Tasks to carry out:
#1 Using the American Made review, answer:
(a) In what year does Seal record his narration in motel rooms?
(b) What airline does Barry Seal fly for when the film opens?
(c) In what aircraft does Schafer want Barry to photograph guerilla camps?
#2 Set down the passage of the American Made review from "The film opens" up to and including "Barry says yes.", word for word.

Supplied passage:
* Begin *

In American Made, it’s Tom Cruise who takes on the Henry Hill role of Seal, who narrates his own story in motel rooms night after night in 1986, looking back at events. It’s unclear what he plans to do with the tapes—use them as evidence, or as leverage if someone comes after him? In any case, the tone he adopts in these narrative recordings is light, amoral and even boastful, despite the questionable legality—and morality—of the events he’s recapping. It’s this tone more than anything else that calls Scorsese to mind. Liman and Cruise worked together previously in the hit sci-fi film Edge of Tomorrow, but Cruise’s character in this one is far more like his Maverick way back in Top Gun—cocky, swaggering, irreverent—but far more sleazy and, ultimately, far less honorable.
The film opens in 1978, when Barry Seal is a young T.W.A. pilot who amuses himself on long overseas flights by turning off his autopilot and putting the plane into a lurch until the oxygen masks fall, just to scare the passengers before he comes on the PA system and apologizes for that “little bit of turbulence.” We see that Barry is a something of a loose cannon and bored enough with the mundane day-to-day aspects of his job to do something a bit dangerous for an adrenaline rush. So we are not surprised when, approached by a CIA operative named “Schafer” (the ubiquitous Domhnall Gleeson of mother!, Harry Potter, Star Wars), who wants him to photograph guerilla camps in Central America in a twin-prop Aerostar 600, Barry says yes.

* End *

Extracted entries:

* Begin *

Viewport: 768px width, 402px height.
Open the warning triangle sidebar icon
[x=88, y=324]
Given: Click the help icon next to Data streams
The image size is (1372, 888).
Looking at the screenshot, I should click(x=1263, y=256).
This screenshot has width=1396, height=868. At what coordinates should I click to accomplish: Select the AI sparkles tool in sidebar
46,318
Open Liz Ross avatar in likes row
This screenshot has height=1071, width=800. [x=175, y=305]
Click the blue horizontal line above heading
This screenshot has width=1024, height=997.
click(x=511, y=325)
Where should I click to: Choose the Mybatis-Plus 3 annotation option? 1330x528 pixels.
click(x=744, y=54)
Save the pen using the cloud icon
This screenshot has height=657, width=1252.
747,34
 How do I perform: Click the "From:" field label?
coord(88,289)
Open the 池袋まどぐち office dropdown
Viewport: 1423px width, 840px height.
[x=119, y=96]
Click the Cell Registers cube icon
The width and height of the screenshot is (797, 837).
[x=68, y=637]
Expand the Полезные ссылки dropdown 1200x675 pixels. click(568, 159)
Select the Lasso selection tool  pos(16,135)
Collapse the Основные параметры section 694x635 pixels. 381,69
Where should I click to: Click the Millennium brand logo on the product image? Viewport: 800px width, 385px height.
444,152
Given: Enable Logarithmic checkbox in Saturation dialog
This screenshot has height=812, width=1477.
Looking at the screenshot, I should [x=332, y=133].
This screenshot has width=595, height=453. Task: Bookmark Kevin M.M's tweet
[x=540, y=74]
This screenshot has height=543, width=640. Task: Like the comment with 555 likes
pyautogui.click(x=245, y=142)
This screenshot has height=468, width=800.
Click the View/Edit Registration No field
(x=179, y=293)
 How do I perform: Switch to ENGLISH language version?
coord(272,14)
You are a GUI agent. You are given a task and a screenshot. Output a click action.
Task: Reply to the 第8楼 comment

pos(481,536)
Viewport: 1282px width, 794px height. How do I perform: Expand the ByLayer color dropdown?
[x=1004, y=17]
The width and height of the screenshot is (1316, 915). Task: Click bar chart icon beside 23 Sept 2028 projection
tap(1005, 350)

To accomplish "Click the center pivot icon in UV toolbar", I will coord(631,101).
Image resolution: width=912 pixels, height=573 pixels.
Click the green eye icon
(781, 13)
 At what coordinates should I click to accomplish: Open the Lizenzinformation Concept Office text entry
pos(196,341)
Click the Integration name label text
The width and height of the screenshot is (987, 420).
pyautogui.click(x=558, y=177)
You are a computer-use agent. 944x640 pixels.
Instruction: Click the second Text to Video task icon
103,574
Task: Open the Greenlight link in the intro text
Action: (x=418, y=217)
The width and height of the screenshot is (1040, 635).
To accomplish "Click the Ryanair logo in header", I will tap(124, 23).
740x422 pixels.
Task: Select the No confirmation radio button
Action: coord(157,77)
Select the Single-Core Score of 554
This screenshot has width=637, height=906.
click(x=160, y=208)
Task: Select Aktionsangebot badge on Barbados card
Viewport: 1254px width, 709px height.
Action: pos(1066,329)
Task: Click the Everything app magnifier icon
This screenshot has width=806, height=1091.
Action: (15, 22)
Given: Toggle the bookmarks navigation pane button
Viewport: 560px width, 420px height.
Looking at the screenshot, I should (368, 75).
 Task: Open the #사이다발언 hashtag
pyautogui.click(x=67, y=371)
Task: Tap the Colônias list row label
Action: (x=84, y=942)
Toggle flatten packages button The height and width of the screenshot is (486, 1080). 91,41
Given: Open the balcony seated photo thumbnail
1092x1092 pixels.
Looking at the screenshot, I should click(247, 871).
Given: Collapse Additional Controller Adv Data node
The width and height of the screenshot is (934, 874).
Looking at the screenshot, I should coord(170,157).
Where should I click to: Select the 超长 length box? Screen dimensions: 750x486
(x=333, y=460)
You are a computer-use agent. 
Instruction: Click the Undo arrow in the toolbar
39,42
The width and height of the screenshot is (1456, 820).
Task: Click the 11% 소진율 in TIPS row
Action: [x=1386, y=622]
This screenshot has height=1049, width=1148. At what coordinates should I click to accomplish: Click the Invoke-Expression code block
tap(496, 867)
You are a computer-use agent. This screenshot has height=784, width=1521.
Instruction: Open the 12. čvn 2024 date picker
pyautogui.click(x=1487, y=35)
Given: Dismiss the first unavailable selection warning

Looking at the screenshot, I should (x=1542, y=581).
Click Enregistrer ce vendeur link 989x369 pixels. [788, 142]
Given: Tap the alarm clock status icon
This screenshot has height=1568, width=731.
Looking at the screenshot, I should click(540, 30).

* End *

The answers:
#1
(a) 1986
(b) T.W.A.
(c) A twin-prop Aerostar 600

#2
The film opens in 1978, when Barry Seal is a young T.W.A. pilot who amuses himself on long overseas flights by turning off his autopilot and putting the plane into a lurch until the oxygen masks fall, just to scare the passengers before he comes on the PA system and apologizes for that “little bit of turbulence.” We see that Barry is a something of a loose cannon and bored enough with the mundane day-to-day aspects of his job to do something a bit dangerous for an adrenaline rush. So we are not surprised when, approached by a CIA operative named “Schafer” (the ubiquitous Domhnall Gleeson of mother!, Harry Potter, Star Wars), who wants him to photograph guerilla camps in Central America in a twin-prop Aerostar 600, Barry says yes.